L’enfance « piège à adultes » (p. 287), la psychiatrie partout ? On pourra juger ces thèses aujourd’hui hors d’âge, démenties par la misère, à vous faire regretter les asiles, d’une médecine mentale désormais contrainte de laisser ses malades à la rue. S’y décèlent pourtant trois suggestions, qui valent encore d’être entendues. La première : l’enfance n’est pas, pour le souci de la déviance, une conquête tardive, province sur laquelle de surcroît on aurait, il y a peu, plaqué l’accusation de dangerosité – de ce souci et de ce soupçon, l’enfance constituerait bien plutôt la condition de développement, le vecteur de généralisation.
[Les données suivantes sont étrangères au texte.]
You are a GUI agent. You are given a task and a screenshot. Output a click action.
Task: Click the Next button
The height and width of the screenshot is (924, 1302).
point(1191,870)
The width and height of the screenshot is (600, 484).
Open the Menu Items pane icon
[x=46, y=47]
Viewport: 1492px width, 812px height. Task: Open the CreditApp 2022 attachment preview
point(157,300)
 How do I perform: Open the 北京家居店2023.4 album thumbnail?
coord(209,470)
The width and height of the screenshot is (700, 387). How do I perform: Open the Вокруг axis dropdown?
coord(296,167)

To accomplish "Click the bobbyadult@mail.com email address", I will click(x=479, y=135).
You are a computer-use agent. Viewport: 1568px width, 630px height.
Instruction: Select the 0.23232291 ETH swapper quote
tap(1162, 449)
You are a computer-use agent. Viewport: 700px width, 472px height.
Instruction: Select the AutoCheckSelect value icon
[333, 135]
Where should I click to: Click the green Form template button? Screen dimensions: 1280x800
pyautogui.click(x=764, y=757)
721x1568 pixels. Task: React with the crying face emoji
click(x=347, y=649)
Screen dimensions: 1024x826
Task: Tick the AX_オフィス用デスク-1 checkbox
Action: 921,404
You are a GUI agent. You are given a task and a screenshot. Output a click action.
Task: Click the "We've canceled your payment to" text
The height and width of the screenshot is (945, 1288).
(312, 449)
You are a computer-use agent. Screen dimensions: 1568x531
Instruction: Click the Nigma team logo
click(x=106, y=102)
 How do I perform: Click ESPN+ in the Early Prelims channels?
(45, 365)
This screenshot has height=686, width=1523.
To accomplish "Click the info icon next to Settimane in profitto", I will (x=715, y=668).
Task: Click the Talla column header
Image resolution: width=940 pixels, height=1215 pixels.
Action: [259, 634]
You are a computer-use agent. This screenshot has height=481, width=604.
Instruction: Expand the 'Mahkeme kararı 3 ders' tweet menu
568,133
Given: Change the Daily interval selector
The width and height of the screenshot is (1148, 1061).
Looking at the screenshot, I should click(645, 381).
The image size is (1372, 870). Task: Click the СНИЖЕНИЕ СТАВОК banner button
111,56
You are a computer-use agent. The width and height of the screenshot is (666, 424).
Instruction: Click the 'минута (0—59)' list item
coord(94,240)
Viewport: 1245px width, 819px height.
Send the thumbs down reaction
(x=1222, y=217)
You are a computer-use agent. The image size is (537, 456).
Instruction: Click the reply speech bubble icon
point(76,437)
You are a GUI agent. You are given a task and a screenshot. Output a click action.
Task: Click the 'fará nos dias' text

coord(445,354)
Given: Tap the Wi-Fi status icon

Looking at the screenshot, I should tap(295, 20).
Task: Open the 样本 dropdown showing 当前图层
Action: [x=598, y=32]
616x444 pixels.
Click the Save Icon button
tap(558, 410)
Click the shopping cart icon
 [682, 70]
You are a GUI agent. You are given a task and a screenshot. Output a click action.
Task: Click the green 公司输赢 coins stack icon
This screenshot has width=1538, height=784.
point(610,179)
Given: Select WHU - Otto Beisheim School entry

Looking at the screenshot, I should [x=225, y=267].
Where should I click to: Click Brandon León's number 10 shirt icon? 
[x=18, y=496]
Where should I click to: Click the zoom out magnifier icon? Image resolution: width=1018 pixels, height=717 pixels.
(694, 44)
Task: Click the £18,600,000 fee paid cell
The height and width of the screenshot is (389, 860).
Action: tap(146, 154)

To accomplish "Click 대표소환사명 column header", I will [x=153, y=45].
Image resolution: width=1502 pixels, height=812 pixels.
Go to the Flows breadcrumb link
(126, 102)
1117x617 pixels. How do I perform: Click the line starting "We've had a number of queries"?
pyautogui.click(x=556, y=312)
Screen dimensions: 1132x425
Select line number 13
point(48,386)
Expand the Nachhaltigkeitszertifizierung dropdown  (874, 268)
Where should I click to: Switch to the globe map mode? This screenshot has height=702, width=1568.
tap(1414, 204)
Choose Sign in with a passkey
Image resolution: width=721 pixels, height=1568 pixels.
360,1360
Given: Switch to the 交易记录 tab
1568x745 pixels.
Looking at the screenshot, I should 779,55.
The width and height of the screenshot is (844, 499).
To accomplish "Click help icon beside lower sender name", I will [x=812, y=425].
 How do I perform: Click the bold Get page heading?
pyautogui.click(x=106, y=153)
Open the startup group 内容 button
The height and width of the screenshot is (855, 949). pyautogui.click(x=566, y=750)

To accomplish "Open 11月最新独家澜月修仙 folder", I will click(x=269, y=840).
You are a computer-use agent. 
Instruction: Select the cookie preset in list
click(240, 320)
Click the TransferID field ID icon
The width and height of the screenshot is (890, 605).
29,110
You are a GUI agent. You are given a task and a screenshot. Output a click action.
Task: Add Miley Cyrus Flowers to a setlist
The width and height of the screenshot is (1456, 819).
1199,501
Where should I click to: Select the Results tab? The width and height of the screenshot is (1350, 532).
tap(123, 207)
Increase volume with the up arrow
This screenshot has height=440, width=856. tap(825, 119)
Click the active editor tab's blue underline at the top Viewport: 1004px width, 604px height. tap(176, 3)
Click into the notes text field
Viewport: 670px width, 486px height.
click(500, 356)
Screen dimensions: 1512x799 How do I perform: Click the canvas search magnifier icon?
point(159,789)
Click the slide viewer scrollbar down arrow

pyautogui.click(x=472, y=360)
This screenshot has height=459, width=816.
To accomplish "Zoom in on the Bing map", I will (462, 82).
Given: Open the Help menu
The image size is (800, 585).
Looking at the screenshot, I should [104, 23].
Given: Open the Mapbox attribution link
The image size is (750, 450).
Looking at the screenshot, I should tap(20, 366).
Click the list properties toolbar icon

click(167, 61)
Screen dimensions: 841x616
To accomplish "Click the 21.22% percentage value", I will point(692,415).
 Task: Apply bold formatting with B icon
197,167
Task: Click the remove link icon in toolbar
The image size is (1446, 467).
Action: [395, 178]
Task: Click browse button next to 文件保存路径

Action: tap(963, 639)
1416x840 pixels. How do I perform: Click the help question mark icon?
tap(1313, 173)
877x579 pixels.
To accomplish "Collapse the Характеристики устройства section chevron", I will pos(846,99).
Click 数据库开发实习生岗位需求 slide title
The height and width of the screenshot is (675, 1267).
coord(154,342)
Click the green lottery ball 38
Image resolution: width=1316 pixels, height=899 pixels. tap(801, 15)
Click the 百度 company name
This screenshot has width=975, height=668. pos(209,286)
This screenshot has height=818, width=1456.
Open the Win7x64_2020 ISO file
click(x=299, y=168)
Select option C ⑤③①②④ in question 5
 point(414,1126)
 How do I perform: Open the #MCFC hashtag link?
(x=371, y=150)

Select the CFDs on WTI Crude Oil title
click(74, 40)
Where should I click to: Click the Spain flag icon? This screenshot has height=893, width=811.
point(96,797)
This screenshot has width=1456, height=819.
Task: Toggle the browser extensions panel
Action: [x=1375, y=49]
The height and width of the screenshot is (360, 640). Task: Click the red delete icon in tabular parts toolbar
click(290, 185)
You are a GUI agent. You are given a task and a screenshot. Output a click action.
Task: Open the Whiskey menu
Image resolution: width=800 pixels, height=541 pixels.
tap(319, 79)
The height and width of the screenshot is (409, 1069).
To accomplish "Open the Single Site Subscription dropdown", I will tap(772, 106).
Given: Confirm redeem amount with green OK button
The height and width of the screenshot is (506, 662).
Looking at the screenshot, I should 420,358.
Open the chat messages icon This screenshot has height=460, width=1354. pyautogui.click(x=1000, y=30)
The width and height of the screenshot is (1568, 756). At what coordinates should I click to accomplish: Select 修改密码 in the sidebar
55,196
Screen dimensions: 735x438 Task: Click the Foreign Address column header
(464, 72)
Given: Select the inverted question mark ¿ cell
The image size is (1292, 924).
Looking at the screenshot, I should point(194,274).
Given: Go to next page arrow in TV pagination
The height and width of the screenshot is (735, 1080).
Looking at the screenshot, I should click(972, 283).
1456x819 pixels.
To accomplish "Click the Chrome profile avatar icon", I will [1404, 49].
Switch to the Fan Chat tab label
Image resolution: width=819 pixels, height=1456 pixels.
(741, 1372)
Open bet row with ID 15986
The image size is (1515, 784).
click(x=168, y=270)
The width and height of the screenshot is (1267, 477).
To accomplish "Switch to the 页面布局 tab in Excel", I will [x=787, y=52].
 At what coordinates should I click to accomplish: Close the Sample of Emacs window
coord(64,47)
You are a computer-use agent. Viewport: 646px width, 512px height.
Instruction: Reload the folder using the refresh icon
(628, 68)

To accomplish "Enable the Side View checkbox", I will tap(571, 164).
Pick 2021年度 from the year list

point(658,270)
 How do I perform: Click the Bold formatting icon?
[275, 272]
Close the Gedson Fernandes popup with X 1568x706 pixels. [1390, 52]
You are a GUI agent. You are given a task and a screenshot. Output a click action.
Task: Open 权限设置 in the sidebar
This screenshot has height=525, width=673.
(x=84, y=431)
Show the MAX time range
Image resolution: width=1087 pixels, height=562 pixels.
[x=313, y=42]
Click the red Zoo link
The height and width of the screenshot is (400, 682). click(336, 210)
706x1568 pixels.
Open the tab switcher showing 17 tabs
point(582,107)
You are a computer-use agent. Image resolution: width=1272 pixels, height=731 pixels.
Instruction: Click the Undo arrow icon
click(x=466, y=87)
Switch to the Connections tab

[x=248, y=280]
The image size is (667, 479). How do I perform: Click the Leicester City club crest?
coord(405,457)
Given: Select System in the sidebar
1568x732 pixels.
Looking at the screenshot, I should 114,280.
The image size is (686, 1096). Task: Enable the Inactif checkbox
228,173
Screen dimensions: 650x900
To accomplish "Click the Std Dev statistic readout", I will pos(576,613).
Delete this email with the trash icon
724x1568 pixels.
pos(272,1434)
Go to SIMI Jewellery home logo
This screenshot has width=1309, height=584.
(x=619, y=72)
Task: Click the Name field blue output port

Deuxième hypothèse : il n’y a pas à choisir entre la déploration de la misère psychiatrique et le soupçon envers l’extension aux plus jeunes des visées normalisatrices, portées par un pouvoir mi-médical mi-social. S’il est vrai qu’en s’adossant à l’infantile, l’ambition de guérir s’est convertie en celle de « fonctionner simplement comme protection de la société contre les dangers définitifs dont elle peut être la victime de la part de gens qui sont dans un état anormal » (p. 298), c’est alors d’un même pas que l’on peut contester qu’il y ait si peu de monde pour les malades, et autant autour des berceaux. Troisième leçon enfin : il est peut-être vrai que l’enfance, devenue clef de voûte d’une traque de l’anomalie ordonnée au souci de la défense sociale, est un piège à adultes. Ainsi décrite, elle apparaît aussi, surtout, comme un piège à enfants.■

Notes

[1Michel Foucault, Les Anormaux, Seuil/Gallimard, coll. « Hautes études », 1999.